Yes trivial. But that's because you stopped with the analysis only partly done and before you got to the tricky part, which is explaining why our traveling twin agrees that the Earth twin aged 66.66...% more that he did during the total trip.  You can't separate the fact that if he measures the distance traveled as only being 60% of that measured by the Earth twin, then by his measure, the Earth twin is only aging 60% as fast as he is during the trips out and back.  It is reconciling this with the fact that he returns to find his brother older than he is that is the "meat" of the Paradox. Just sweeping this under the rug deprives one of getting to the heart of Relativity, which gets down to our very understanding of time and space. 
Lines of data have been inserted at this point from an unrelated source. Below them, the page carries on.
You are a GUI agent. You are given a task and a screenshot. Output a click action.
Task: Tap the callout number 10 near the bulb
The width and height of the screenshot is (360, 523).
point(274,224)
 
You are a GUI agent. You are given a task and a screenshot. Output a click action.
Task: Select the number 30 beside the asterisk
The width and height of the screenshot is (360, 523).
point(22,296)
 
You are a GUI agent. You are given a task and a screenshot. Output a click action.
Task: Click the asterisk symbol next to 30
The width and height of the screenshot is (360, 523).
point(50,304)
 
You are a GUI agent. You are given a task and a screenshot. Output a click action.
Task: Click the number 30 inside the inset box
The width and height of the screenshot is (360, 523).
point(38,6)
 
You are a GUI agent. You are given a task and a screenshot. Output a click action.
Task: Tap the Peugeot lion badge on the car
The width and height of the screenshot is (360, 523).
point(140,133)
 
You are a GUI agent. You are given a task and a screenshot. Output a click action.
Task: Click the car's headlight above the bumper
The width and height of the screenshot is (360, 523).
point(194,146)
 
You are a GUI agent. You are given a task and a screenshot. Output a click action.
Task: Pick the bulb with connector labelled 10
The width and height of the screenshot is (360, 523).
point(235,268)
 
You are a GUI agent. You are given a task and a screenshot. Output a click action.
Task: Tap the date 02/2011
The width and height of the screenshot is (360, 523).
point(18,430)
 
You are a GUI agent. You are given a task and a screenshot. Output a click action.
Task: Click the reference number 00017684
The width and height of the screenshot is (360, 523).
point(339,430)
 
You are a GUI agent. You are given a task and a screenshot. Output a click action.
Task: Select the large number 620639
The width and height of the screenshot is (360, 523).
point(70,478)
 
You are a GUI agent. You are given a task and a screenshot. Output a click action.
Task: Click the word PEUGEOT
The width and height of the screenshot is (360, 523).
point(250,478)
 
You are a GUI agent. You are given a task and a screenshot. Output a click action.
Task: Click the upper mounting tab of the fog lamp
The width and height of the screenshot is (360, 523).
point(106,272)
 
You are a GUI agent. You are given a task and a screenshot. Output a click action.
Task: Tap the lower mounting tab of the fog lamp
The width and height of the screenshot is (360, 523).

OK, fair enough. I actually have proven how to explain the time paradox portion. In fact it’s another case of treating them as complimentary pairs as in: X vs ~X.

I just didnt include it here because I didnt want to create multiple lines of debate. which In my view would be off topic to the op since his topic was based on the consequences of the TP not the solution.

If I can find the time to squeeze it in, I will prepare an argurment and post it in a seperate thread so that this thread is not hijacked. if you dont see it in the next couple days, Ill try and post it after I move but I predict many complications in my near future, that has me feeling uncomfortable about it. Meaning I cant make any promises.